# ACTION ITEM
The answer should reproduce every entry exactly and contain no images.
=== MATERIAL FOR THIS TASK ===
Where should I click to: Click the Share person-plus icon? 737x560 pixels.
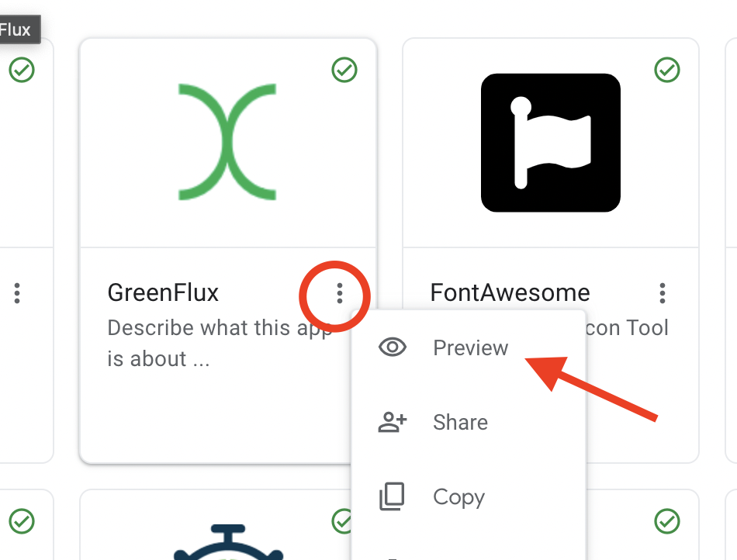point(393,422)
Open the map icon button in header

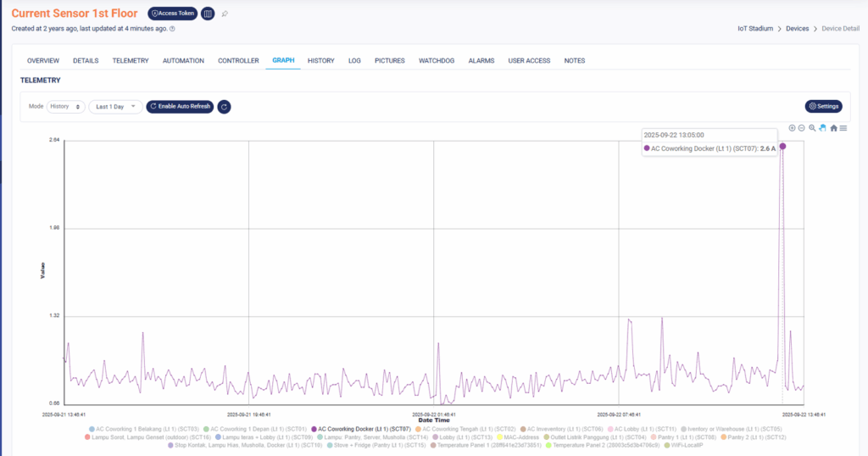(x=208, y=14)
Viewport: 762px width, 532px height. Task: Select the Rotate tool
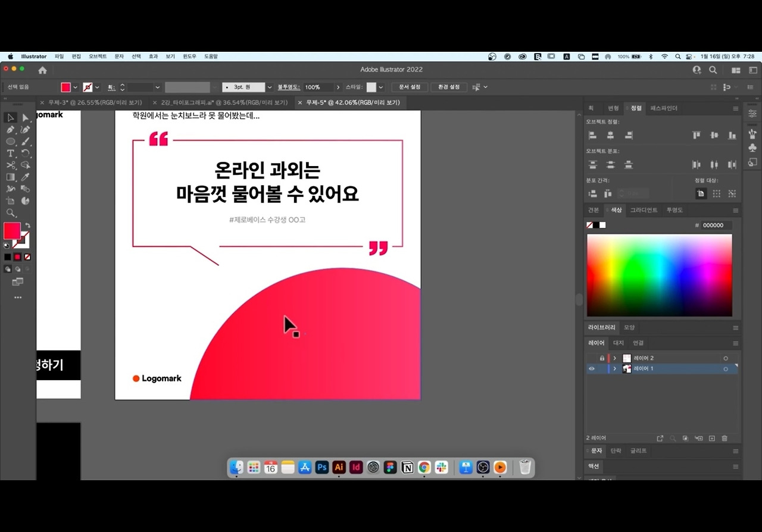coord(25,154)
===
# RESPONSE TO THE EXERCISE
Where should I click to: Click the Share person-plus icon? 737x560 pixels.
point(393,422)
Open the map icon button in header

(x=208, y=14)
Viewport: 762px width, 532px height. Task: Select the Rotate tool
coord(25,154)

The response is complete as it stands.